STAR CLUSTERS
BACKTriple Star System
Three stars move in response to their mutual gravitational attraction. The symbol colour and associated stellar mass in solar units are: green, 1.0; yellow, 1.5; and orange, 2.0. The symbol size (actually symbol area) is proportional to the stellar mass.
The animation time step is 0.1 year and the simulation runs for 2000 years. The motions appear smooth because of the modest computing power required. Although the stars seem to move along nicely curved paths, they actually move along very short straight lines - too short to notice. That seeming oddity reflects a "fact of life" concerning the application of Newton's Laws of Motion to show bodies moving under the force of gravity.
Reference axes are shown in this and some other simulations. Three dimensions require three mutually perpendicular axes, customarily known as X,Y,Z. The colours and lengths in Astronomical Units(AU) in this simulation are: X, yellow, 100; Y, aqua, 100; and Z, orange, 50. One AU is the average separation of the Earth and the Sun, about 150,000,000 km.
The initial positions and velocities have to be chosen with some care, otherwise the system is unstable - a long-known feature of the Three Body Problem in gravitation.
Young Star cluster
A cluster of 531 stars evolves over a period of 60 million years, with a time step of 10,000 years. The whole assembly is approximately spherical.
Stars are selected at random from a mathematical function called the Salpeter Initial Mass Function, which has been found to be a decent approximation for the number of stars of various masses within clusters inhabiting the disk of our galaxy. The six common stellar types shown in the video, and associated information, are given in the table below. The sizes of plotted symbols increase somewhat arbitrarily with increasing stellar mass - in solar units - and all symbols are much larger than if shown in correct proportion to the size of the cluster.
Colour | Size | Spectral Type | Mass | Number of stars |
---|---|---|---|---|
mauve | 120 | B | 10 | 2 |
blue | 70 | A | 2.5 | 15 |
light green | 40 | F | 1.4 | 72 |
yellow | 20 | G | 1.0 | 108 |
orange | 10 | K | 0.7 | 169 |
red | 6 | M | 0.4 | 165 |
Reference axes: X, yellow, 6 pc long; Y, aqua, 6 pc; Z, orange, 3 pc.

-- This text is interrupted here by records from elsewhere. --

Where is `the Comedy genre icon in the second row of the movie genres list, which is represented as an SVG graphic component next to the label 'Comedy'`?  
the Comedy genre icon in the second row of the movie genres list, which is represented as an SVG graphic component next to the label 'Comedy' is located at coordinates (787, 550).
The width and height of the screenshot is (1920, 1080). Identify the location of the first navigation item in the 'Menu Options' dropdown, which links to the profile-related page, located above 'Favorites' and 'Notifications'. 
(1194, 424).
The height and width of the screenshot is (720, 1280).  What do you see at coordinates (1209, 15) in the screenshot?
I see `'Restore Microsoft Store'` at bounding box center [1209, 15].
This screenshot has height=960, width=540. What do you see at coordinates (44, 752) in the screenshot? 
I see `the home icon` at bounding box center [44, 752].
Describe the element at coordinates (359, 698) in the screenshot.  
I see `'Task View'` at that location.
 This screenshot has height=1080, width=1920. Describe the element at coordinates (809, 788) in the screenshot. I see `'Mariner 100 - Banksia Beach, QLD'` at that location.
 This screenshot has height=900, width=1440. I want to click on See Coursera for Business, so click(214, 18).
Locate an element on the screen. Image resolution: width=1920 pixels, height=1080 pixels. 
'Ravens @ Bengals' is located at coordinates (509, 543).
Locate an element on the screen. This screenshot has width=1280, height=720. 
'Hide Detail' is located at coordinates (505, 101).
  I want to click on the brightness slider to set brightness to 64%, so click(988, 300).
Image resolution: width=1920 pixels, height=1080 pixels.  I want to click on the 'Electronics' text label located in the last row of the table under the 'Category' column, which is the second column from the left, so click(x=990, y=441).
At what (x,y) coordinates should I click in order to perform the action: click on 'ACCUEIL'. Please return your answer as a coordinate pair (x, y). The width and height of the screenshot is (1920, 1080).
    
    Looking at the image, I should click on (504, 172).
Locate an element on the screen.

Here "pc" is short for "parsec", a convenient yardstick for measuring distances inside galaxies. One parsec is 206,265 AU (see above), or about 3.3 light years.
PROBLEM: This and other simulations attempt to show groups of stars - such as this cluster, an elliptical galaxy or the bulge of a disk galaxy - in states of equilibrium: neither expanding or contracting, or drastically changing shape, at least early on. But how does one choose the initial conditions - the positions and velocities of all its members - so that the cluster is already in or near a state of equilibrium when the simulation begins? The problem is that all those structures are roughly spherical, and we know that stars within them are generally moving in random directions. I've experimented with various ways of addressing the problem, with various degrees of success. In contrast, it's easy to start the disk of a simulated galaxy in equilibrium by assuming that the dominant force comes either from a central point or from a spherically symmetric mass distribution - an interior "bulge".